Camunda claims that many traditional workflow systems can’t manage the dramatic increase of transactions processed online, in addition to the growth of distributed systems as companies adopt cloud, containers and microservices.

Because of this, Camunda claims to be the only vendor addressing the big workflow impact all these developments have with software that provides cohesive end-to-end intelligence into how well core business workflow processes are working.

“Optimize 2.0 combines the power of big data and workflow automation to enable customers to understand what’s going on with the most important aspects of their business: their revenue-generating processes,” said Jakob Freund, co-founder and CEO of Camunda. “With its flow charts, reports and analytics, Optimize customers can see precisely what steps have been executed, the status of orders for customers and detailed information if and why they are stuck in the process.”

Optimize 2.0 provides a report builder, dashboards, alerts and correlation analytics to give customers visibility into how their business workflows and processes are performing.

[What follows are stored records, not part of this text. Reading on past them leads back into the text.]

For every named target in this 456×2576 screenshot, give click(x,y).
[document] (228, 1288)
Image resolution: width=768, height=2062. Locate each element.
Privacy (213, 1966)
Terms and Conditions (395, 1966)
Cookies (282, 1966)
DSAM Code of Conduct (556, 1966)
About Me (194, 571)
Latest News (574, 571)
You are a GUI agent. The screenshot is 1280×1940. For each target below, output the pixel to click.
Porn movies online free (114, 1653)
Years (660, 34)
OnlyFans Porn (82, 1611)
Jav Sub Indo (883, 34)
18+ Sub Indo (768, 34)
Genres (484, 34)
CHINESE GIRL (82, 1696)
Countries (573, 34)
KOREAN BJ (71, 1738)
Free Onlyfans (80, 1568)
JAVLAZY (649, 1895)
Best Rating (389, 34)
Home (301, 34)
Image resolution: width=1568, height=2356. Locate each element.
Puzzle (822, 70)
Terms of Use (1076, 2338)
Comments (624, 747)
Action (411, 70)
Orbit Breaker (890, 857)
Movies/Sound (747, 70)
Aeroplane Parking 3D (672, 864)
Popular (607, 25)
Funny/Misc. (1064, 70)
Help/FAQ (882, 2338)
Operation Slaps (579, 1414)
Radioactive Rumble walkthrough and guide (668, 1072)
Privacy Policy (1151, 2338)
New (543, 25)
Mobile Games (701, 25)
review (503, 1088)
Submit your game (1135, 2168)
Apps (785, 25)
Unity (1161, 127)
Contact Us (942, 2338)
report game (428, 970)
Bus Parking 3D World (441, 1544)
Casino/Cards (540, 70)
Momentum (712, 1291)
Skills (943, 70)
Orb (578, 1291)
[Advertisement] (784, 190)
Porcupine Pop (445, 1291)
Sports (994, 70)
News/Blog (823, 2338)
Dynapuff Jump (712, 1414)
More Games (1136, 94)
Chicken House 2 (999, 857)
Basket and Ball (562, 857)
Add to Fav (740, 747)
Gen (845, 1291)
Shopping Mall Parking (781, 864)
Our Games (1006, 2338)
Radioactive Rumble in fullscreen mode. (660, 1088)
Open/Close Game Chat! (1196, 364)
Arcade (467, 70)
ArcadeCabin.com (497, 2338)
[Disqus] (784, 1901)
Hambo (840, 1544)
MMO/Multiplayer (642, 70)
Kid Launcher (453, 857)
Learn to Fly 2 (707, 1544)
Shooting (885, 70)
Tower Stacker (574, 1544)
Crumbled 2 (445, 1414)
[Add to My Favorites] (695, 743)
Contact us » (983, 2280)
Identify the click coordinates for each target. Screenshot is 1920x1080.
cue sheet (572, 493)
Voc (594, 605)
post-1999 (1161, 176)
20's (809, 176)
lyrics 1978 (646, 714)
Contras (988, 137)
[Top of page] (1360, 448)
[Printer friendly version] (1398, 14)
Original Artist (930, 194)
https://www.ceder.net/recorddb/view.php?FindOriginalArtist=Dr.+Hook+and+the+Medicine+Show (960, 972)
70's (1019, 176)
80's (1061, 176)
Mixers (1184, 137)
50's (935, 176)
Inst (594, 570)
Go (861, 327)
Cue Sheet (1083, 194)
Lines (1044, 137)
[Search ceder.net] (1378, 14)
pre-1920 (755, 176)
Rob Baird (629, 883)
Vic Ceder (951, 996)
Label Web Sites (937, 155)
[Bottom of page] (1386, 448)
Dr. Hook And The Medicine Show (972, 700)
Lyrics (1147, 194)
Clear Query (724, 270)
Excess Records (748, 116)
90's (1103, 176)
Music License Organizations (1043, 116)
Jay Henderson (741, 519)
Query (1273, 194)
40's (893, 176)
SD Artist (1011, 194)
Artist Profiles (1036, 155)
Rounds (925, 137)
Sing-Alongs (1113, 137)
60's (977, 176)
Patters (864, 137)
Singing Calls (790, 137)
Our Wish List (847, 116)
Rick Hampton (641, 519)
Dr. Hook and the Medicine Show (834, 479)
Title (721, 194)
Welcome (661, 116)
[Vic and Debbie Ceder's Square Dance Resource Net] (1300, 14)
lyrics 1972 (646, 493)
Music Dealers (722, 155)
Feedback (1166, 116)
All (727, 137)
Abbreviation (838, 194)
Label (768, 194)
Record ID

With the Camunda REST API, Optimize imports the historical data, storing it in an Elasticsearch big data repository that allows for queries. After the initial import, Optimize will pull new data from Camunda in configurable intervals providing user with up-to-date information in soft real-time.

NOTE: Soft real-time systems are typically used to solve issues of concurrent access and the need to keep a number of connected systems up-to-date through changing situations — like software that maintains & updates flight plans for commercial airlines: the flight plans must be kept reasonably current, but they can operate with the latency of a few seconds.